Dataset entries
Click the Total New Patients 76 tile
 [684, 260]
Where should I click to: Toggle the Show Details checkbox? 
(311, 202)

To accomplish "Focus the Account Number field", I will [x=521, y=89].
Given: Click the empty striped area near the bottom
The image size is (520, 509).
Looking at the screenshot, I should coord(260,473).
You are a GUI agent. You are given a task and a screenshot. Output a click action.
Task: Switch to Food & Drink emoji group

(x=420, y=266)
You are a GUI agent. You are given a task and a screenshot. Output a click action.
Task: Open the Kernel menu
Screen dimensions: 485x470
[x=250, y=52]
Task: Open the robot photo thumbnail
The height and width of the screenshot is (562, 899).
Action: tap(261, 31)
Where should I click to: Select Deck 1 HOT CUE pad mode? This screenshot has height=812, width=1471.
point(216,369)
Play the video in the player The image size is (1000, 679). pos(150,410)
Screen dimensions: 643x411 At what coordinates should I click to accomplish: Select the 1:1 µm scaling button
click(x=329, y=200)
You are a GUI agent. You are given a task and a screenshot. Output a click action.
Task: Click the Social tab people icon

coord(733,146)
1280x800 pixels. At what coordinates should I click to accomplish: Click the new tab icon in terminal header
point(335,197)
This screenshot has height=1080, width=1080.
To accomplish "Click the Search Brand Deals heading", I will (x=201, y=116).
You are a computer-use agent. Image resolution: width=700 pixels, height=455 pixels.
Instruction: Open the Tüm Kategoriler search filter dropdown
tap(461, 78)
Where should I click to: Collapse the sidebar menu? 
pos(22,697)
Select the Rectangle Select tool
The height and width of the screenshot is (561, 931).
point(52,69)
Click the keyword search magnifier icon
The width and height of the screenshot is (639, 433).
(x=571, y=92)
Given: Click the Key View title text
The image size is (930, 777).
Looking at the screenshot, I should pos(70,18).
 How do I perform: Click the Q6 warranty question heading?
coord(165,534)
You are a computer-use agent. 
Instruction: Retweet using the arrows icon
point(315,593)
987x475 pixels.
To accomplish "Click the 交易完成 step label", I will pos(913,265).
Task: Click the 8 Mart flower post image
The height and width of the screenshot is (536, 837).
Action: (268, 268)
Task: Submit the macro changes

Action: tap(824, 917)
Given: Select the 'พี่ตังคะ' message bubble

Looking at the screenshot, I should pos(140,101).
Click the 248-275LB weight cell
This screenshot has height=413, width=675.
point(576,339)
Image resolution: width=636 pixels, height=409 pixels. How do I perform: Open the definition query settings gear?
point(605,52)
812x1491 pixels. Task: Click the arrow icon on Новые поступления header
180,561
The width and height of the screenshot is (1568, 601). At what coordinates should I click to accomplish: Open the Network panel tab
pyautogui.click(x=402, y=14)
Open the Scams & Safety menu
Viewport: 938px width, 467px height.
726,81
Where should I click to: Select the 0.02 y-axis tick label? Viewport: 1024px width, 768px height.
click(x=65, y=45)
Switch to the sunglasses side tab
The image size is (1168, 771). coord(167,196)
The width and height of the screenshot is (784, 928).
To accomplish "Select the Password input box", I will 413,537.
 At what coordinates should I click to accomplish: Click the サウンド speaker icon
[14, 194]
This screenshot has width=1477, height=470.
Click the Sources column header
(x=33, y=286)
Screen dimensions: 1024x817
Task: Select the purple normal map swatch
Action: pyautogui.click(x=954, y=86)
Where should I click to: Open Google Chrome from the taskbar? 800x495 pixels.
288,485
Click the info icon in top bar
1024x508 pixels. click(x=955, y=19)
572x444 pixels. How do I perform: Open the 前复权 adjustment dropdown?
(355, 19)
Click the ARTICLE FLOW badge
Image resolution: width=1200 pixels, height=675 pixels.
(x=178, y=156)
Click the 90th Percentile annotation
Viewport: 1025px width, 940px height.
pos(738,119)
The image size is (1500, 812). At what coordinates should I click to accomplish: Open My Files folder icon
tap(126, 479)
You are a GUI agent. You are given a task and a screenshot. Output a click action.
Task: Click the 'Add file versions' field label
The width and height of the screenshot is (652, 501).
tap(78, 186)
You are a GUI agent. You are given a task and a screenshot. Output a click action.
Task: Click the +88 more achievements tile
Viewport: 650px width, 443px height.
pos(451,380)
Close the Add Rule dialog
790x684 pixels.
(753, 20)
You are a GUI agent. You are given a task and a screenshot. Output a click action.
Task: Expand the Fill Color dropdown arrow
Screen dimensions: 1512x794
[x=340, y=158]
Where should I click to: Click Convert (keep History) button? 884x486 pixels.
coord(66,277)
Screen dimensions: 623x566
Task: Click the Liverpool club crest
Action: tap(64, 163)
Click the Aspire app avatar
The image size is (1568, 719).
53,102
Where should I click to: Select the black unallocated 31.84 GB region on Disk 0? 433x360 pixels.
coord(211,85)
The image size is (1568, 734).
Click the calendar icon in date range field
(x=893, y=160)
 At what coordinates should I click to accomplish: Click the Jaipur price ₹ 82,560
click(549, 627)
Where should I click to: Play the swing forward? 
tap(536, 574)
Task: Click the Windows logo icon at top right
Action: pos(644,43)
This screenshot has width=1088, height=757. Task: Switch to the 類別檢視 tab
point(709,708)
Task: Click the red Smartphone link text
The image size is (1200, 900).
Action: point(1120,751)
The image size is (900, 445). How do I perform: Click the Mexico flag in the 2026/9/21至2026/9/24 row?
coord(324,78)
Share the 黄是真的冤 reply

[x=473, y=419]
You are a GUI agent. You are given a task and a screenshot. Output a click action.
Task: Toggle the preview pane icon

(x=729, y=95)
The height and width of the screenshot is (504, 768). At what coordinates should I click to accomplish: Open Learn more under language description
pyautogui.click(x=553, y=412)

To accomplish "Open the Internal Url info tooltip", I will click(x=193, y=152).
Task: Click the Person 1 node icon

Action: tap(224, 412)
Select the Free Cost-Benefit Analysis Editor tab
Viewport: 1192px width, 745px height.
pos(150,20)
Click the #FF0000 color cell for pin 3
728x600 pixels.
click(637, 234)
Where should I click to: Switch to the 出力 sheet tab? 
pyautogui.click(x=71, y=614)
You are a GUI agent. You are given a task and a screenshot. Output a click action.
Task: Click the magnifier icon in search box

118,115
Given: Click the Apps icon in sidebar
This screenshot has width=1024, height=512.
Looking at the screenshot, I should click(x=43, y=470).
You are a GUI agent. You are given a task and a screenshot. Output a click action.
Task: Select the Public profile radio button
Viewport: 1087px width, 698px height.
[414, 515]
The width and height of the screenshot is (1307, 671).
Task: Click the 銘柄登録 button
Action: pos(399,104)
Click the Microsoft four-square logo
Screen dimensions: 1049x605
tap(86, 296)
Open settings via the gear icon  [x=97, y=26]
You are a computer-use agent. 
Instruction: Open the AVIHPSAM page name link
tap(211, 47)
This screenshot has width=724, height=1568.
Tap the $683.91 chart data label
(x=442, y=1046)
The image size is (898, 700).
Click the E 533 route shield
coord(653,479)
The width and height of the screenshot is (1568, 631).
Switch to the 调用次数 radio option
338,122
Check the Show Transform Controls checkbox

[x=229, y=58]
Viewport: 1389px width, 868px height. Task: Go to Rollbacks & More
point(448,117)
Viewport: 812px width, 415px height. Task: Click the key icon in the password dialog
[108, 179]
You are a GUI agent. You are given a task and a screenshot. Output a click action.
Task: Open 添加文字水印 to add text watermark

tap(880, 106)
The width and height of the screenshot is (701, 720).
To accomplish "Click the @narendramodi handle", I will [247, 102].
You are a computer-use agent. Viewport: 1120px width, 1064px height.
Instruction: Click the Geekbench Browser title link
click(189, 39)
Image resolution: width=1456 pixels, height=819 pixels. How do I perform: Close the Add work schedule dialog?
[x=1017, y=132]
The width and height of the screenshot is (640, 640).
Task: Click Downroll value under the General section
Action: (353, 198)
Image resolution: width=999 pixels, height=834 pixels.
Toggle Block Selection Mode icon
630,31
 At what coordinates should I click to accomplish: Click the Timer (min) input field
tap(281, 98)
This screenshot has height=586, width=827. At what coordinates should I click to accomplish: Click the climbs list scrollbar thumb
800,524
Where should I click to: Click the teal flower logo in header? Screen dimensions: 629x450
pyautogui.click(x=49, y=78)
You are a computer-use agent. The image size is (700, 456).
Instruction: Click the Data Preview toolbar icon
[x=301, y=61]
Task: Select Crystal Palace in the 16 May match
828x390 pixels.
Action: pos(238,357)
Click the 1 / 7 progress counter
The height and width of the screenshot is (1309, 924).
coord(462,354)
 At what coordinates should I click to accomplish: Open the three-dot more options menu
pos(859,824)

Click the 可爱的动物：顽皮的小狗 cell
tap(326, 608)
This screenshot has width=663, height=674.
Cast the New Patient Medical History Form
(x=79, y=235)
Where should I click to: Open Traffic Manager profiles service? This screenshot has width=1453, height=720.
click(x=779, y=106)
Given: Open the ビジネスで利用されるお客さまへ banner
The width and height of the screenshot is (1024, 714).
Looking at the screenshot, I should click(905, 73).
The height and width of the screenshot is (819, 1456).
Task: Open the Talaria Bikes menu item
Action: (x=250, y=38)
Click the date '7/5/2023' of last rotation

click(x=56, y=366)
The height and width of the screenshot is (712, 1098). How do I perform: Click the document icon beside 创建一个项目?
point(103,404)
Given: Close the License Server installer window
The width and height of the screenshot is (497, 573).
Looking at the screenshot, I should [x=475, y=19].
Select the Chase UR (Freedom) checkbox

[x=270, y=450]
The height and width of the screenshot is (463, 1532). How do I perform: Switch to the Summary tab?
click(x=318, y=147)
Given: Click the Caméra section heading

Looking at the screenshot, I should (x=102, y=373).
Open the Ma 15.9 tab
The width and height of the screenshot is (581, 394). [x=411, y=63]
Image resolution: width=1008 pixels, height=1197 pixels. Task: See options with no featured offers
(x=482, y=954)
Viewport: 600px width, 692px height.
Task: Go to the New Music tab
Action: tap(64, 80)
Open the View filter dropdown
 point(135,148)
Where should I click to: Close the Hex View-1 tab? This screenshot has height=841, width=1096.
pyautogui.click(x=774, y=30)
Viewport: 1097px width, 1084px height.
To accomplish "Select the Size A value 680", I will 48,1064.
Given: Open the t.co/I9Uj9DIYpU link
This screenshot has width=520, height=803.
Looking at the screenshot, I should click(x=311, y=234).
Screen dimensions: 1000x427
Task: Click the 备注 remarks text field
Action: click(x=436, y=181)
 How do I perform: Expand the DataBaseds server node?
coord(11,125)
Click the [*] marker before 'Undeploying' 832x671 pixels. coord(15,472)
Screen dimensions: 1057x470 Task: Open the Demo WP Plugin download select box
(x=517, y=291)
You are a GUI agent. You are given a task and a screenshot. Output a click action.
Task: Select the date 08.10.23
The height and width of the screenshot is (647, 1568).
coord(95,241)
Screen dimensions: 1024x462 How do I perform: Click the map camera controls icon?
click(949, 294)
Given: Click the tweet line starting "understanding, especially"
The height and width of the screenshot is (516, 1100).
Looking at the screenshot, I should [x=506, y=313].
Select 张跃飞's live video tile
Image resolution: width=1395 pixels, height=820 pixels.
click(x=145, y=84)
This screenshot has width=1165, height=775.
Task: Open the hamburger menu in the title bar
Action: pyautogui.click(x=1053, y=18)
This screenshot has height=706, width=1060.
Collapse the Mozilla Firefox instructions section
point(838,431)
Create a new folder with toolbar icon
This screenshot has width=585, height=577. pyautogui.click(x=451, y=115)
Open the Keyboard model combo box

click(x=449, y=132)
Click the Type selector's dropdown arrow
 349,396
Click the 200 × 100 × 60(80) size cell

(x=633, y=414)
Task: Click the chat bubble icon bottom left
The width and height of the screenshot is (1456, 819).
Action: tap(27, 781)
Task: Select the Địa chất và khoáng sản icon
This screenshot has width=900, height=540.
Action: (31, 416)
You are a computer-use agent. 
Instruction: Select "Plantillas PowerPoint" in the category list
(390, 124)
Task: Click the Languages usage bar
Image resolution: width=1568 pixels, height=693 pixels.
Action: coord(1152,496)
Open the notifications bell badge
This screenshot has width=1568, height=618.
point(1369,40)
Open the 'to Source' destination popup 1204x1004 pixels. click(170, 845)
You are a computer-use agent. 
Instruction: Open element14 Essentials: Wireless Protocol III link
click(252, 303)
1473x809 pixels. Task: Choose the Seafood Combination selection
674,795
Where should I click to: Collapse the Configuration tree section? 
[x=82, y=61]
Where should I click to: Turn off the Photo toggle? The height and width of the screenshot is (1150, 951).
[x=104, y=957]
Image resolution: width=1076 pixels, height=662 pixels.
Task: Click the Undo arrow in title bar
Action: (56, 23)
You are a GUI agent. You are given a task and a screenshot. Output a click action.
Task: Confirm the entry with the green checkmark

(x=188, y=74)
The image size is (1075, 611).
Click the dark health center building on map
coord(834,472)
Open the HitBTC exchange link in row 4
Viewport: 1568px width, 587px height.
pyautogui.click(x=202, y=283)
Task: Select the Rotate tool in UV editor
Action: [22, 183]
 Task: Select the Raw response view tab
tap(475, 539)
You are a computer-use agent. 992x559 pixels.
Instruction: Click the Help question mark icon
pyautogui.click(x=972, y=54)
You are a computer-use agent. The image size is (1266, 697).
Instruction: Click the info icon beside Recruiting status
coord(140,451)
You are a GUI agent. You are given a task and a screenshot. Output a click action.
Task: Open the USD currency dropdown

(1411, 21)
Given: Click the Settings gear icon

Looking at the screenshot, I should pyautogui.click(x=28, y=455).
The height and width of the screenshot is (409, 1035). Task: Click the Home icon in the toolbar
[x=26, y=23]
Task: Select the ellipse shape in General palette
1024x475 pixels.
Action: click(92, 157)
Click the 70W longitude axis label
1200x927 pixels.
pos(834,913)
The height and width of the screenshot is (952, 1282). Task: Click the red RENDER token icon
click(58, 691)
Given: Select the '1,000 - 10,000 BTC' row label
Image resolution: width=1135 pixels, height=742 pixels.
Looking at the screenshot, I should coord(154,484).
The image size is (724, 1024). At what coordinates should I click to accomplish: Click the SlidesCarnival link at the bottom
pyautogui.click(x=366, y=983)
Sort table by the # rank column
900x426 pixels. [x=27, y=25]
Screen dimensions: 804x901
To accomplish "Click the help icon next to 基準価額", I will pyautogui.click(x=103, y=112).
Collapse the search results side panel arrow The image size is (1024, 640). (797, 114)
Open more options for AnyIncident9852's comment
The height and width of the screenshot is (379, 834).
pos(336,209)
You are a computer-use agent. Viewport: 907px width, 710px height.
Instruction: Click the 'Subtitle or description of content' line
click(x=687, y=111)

WHAT IS EXPECTED: Please copy exactly, and only, the lines from the line containing "The image size is (724, 1024)." through the last line of the records, with both ends included.

RESPONSE BELOW:
The image size is (724, 1024). At what coordinates should I click to accomplish: Click the SlidesCarnival link at the bottom
pyautogui.click(x=366, y=983)
Sort table by the # rank column
900x426 pixels. [x=27, y=25]
Screen dimensions: 804x901
To accomplish "Click the help icon next to 基準価額", I will pyautogui.click(x=103, y=112).
Collapse the search results side panel arrow The image size is (1024, 640). (797, 114)
Open more options for AnyIncident9852's comment
The height and width of the screenshot is (379, 834).
pos(336,209)
You are a computer-use agent. Viewport: 907px width, 710px height.
Instruction: Click the 'Subtitle or description of content' line
click(x=687, y=111)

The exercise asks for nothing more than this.